GeV emission in the region of the supernova remnant G51.26+0.11

TL;DR

This study analyzes GeV gamma-ray emission in the vicinity of supernova remnant G51.26+0.11 using Fermi LAT data, constraining its origin and particle acceleration mechanisms through multi-wavelength modeling.

Contribution

It provides the first detailed multi-wavelength analysis of G51.26+0.11, ruling out star-forming regions as the gamma-ray source and exploring possible hadronic or inverse Compton origins.

Findings

Gamma-ray emission is likely associated with G51.26+0.11, not nearby star-forming regions.

The gamma-ray spectrum is best explained by hadronic or inverse Compton processes.

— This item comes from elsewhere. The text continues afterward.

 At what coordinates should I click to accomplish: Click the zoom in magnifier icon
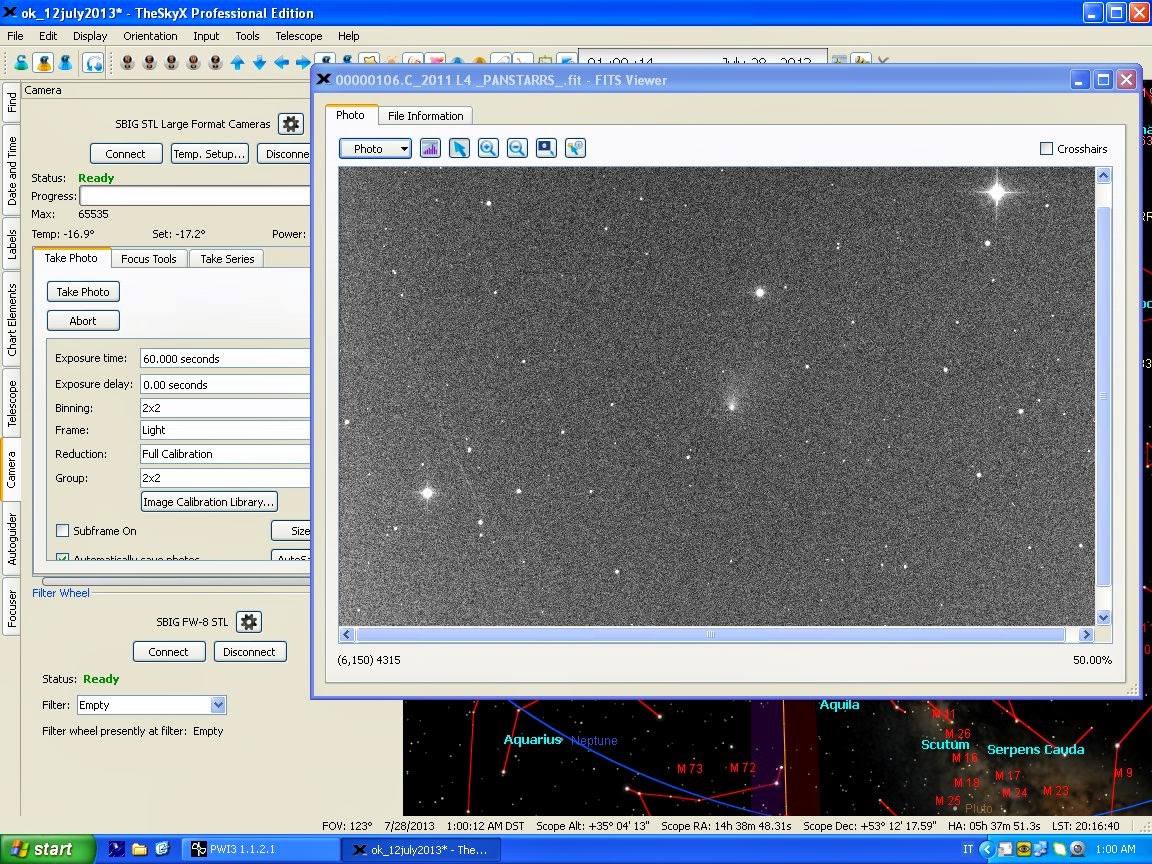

A pulsar wind nebula origin remains a possibility but is not confirmed.

Abstract

The supernova remnant (SNR) G51.26+0.11 was recently discovered and little is known about its properties and environment. Using data from the \emph{Fermi} Large Area Telescope we study the GeV emission seen in the direction of G51.26+0.11 to constrain the origin of the gamma rays and their possible relation to this SNR or to a star-forming region. We also search for emission from molecular gas in the region that could provide dense material for the production of gamma rays. By modeling the multi-wavelength spectrum of G51.26+0.11 from radio to gamma rays we derive the properties of the particle populations that could produce the emission in several possible scenarios. We rule out the star-forming regions (such as G051.010+00.060) seen nearby as the origin of the GeV emission. The correspondence seen between the gamma-ray and radio morphologies support a scenario where G51.26+0.11 is the cause of the gamma rays. The flat spectral energy distribution observed at GeV energies is best fit by hadronic or inverse Compton emission, while a bremsstrahlung model cannot properly account for the radio fluxes under a simple one-zone scenario. A pulsar wind nebula origin of the high-energy photons cannot be ruled out or confirmed.